Getting your Unlisted Codes Paid the First Time, Every Time!

Written by Brooke Haycraft, CEMC, CFPC, CPC-H, CPC

Sigh. A big red ‘DENIED’ shows up on your unlisted code claim… again. How frustrating! Not only have you already spent a lengthy amount of time combing through your provider’s surgical documentation & deeming that an unlisted code is appropriate, you now need to figure out why this unlisted code is being denied.  Does this scenario sound familiar? It probably does, as all seasoned medical coders have found themselves in a similar situation such as this before. If you’re looking to end the denial cycle of the unlisted code, keep reading for some tools and tips from a payor’s point-of-view that will help you get your claim paid the first time, every time!

Coding guidelines state to choose the name of the procedure or service that best represents the service performed; do not select a code that only semi-compares to the services provided. If no such specific code exists, then it would be most accurate to use an unlisted code.

So, after choosing the dreaded unlisted code, how can you ensure that your unlisted code gets reimbursed the first time around? Here’s a few tips of the trade to help get your unlisted code paid—

1. Be prepared. The following should be submitted with your unlisted code—

·       ALWAYS submit with supporting documentation of unlisted services provided. This may sound like common knowledge, but you’d be surprised by the amount of claims denied for this basic reason! Bottom line—a $10,000 unlisted code will not be reimbursed without proper chart notes to verify what was done!

·       For unlisted codes that do not require pages upon pages of chart notes, such as unlisted HCPCS codes, it is useful to write a brief description of the unlisted code in box 19 of CMS 1500 form. An adequate, one line clarification of a code could be the difference between reimbursement and a denial stamp.

·       Is the unlisted code difficult to interpret per documentation available? If so, highlighting, underlining or bolding key portions that support unlisted code will be immensely helpful for payor review.  Bringing attention to important phrases and statements will guide the claim evaluator to focus on excerpts that help define the unlisted code. 

2.  Be payor specific.

We’ve all heard it many times before; check with your private payor’s guidelines and specifications. Here are a few examples of questions to ask regarding unlisted codes—

·       “Do you accept modifier 22 on unlisted codes?” Modifier 22 identifies a service that requires significantly greater effort than typically required. Because an unlisted code does not have a specific procedural definition, payors are unable to determine what constitutes increased procedural work.

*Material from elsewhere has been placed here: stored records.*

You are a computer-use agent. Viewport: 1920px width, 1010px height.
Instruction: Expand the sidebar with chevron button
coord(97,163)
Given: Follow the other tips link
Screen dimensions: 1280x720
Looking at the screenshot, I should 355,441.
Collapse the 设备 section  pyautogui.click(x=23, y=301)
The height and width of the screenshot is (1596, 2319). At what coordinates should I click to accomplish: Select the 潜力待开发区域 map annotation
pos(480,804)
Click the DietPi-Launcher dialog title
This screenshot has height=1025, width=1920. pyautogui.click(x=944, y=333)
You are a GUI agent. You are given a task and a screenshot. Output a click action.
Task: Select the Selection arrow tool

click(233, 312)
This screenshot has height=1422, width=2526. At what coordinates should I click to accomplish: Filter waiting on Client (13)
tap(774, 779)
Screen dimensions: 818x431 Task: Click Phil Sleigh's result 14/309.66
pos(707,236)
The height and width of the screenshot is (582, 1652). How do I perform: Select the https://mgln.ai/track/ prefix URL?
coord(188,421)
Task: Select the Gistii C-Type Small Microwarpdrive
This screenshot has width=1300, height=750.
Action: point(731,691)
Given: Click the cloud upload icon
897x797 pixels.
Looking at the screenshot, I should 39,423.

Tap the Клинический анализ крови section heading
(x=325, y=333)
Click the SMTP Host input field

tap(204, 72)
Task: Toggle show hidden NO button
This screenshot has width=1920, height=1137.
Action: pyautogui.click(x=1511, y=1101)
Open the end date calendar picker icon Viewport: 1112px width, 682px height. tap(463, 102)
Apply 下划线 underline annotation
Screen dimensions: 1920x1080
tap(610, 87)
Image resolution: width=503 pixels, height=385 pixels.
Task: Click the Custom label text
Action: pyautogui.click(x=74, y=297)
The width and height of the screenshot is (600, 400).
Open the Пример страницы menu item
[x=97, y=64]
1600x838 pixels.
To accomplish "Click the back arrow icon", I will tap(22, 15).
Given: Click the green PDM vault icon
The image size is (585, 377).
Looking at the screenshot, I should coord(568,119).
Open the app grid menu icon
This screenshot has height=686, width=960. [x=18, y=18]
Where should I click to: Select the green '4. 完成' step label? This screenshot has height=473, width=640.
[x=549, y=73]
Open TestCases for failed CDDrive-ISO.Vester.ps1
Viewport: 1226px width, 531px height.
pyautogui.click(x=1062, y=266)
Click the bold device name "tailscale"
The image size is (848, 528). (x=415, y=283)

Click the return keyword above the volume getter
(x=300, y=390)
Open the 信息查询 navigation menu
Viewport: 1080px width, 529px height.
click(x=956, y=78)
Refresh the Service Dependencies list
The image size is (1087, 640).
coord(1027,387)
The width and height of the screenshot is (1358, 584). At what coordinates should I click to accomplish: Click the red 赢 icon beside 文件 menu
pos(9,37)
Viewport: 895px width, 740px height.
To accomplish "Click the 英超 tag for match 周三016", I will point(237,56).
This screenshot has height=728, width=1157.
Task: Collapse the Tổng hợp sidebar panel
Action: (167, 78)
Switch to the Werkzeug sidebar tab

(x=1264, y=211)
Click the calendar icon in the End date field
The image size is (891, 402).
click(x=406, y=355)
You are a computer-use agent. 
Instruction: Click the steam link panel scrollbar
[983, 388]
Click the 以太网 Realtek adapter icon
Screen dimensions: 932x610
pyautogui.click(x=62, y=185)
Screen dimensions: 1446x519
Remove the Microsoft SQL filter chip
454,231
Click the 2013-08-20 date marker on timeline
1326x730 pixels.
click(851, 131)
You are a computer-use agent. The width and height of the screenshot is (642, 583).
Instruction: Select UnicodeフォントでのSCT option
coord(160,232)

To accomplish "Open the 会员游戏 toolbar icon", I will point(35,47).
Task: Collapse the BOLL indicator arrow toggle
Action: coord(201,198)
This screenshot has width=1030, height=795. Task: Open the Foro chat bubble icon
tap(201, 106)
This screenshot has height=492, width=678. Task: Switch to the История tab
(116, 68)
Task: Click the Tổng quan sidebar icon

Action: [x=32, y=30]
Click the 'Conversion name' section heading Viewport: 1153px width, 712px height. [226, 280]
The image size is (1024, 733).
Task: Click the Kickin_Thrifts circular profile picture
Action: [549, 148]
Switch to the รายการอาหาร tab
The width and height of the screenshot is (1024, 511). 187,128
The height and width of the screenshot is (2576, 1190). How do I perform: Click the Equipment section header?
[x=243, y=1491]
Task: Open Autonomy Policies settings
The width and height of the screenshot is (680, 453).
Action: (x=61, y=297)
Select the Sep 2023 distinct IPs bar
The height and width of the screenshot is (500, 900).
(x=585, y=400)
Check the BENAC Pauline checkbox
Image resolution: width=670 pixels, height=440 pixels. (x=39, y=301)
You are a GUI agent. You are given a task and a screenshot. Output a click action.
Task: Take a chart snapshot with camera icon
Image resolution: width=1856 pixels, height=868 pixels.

·       “How should modifier 51 be appended when multiple procedures are performed?” Because unlisted codes have no RVU’s (relative value units) per CMS guidelines, appending modifier 51 correctly according to private payor guidelines. Some payors will expect modifier 51 to be applied to the unlisted code at all times due to the ‘0’ RVU’s, while others will calculate RVU’s based on the most comparable CPT code. Be sure to check to see which guidelines they prefer.

Unlisted codes were created for a reason and deserve to be reimbursed.  The above tips should help guide your practice away from a big red ‘DENIAL’ stamp and towards to path of reimbursement.